4. Saving For Closing Costs
Besides your down payment, you’ll also need to pay your closing fees. And if you’re a first-time buyer, you might be in the dark about how much it costs. Put, your closing fee is usually either 3% or 4% if the total cost of your home. And more than likely, your lender will provide the details so that you know exactly how much to bring on the day of closing and they also pay for the following:
-Home Inspection
-Credit Report

As such, you’ll want to start saving for the closing day as well as your down payment. While keeping is a great idea you may need to sell some stuff, take up a second job, move into a smaller space, and even have a roommate to accomplish your personal goals faster. So, whatever you do, you’ve got to hustle!
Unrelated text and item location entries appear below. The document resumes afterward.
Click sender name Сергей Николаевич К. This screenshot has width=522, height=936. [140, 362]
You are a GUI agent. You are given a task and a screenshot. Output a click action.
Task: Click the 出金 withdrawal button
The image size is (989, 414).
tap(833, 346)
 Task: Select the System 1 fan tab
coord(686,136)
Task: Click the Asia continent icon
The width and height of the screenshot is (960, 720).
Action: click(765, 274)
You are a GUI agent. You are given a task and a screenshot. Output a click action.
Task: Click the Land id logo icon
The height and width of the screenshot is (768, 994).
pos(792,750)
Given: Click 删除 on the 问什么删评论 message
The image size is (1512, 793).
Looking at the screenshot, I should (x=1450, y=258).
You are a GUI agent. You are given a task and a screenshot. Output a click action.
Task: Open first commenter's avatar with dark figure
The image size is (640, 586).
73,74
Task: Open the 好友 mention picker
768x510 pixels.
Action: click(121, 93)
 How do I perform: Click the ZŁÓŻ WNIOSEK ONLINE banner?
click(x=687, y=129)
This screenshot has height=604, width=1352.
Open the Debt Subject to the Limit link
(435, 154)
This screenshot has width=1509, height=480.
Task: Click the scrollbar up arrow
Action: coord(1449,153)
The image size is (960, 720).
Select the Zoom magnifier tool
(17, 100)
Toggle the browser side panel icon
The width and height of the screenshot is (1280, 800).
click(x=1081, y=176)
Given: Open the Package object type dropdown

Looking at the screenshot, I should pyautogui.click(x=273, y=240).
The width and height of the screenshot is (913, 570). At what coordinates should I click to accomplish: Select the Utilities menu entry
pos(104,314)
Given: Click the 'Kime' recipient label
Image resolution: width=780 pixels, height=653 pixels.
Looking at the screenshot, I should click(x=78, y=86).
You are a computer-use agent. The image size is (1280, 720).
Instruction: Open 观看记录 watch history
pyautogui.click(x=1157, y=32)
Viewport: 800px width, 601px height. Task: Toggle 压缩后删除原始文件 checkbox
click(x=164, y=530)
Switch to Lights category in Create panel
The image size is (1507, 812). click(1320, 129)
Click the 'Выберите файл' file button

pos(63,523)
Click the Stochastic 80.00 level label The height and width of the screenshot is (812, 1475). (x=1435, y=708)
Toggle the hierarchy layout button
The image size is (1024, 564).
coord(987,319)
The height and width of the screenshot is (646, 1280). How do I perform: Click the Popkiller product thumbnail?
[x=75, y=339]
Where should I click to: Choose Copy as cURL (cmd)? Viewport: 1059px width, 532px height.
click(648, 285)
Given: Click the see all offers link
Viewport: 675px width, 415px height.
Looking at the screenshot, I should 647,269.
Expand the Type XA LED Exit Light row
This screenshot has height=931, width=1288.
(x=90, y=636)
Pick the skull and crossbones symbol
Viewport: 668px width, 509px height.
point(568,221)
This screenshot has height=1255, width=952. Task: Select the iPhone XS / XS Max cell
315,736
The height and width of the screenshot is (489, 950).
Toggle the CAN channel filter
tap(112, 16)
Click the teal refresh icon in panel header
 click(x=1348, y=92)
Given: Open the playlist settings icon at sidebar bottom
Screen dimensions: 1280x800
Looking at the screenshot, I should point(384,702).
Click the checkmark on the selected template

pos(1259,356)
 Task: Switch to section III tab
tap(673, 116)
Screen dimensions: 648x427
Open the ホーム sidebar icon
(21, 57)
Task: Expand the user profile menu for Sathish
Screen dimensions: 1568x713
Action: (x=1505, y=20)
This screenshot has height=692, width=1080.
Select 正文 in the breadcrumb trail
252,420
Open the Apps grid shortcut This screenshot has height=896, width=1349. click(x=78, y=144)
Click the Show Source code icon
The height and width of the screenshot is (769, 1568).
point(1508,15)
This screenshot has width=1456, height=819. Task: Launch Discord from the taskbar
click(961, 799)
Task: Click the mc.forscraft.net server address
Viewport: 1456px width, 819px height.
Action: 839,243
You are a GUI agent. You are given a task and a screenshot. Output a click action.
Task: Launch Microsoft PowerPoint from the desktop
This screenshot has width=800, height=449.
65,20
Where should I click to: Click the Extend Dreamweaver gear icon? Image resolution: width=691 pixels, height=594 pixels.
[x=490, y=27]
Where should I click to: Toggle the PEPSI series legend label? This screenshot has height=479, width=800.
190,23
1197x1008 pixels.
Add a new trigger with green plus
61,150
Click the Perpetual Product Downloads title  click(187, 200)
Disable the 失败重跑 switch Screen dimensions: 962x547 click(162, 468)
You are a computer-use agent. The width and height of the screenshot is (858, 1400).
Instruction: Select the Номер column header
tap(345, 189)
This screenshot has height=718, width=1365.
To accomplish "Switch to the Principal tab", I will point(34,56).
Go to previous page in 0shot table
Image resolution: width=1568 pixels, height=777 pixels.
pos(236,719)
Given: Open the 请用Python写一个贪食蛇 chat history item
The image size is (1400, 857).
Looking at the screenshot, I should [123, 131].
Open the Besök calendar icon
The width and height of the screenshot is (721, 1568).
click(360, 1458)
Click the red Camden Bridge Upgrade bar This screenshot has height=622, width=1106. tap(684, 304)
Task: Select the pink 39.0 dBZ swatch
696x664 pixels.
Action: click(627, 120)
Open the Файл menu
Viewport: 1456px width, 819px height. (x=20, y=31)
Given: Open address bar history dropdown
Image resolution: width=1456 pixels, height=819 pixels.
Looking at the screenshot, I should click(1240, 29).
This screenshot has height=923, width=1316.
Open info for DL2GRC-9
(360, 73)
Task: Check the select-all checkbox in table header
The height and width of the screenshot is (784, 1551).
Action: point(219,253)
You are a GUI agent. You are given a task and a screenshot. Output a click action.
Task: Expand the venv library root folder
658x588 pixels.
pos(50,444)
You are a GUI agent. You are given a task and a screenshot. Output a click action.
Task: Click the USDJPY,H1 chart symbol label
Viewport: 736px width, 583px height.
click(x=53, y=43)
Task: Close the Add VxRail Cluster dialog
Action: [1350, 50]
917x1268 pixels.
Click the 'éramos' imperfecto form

5. Ensuring That You Are Preapproved For Your Loan
When you’ve finally gathered enough funds for a down payment and your closing fees, you’ve put yourself in a high position to negotiate with the person in charge of your potential mortgage. This step of the process takes some more time so, it’s best that you get preapproved before you start the search for your dream home. And it also creates a better image for your sellers, and they tend to take you more seriously.

To get preapproved, you’ll need to let your lender perform all the checks to validate your financial information. And they’ll also need to submit for underwriting after everything checks out. So, if you live a debt free life, lenders will work better with you.

6. Finding A Home That Is In Your Desired Price Range
Research has indicated that most buyers go on to purchase homes they find online or even through a trusted real estate agency. And we’re here to tell you that when you attempt to pursue both methods, it puts you in a better chance for getting what you want. When you find something you like online, be sure to send it over to your agent so that they can get a better idea of your exact liking. And, they’ll even be able to use various listing services available to find the perfect one for you.

7. Neighborhood Research
Once you’ve found something within your price range, keep in mind that you shouldn’t just rush into a decision. You’ll need to consider the factors such as the quality of life you can have there as well as the commute to your job and maybe even the size of your yard. Additionally, you’ll also need to consider schooling options for your kids as well as the levels of noise. And when it comes to safety, you may also want to look into how rich folks are to go outside during the day and night.

As we conclude, we’ve just given you the top 7 tips for the first time homeowners. When it comes to purchasing your dream home, we know how important it is to you. So, if you’re considering a new home in the Pine Ridge area, we’ve given you the most important factors to consider before you jump straight in and end up with future burdens.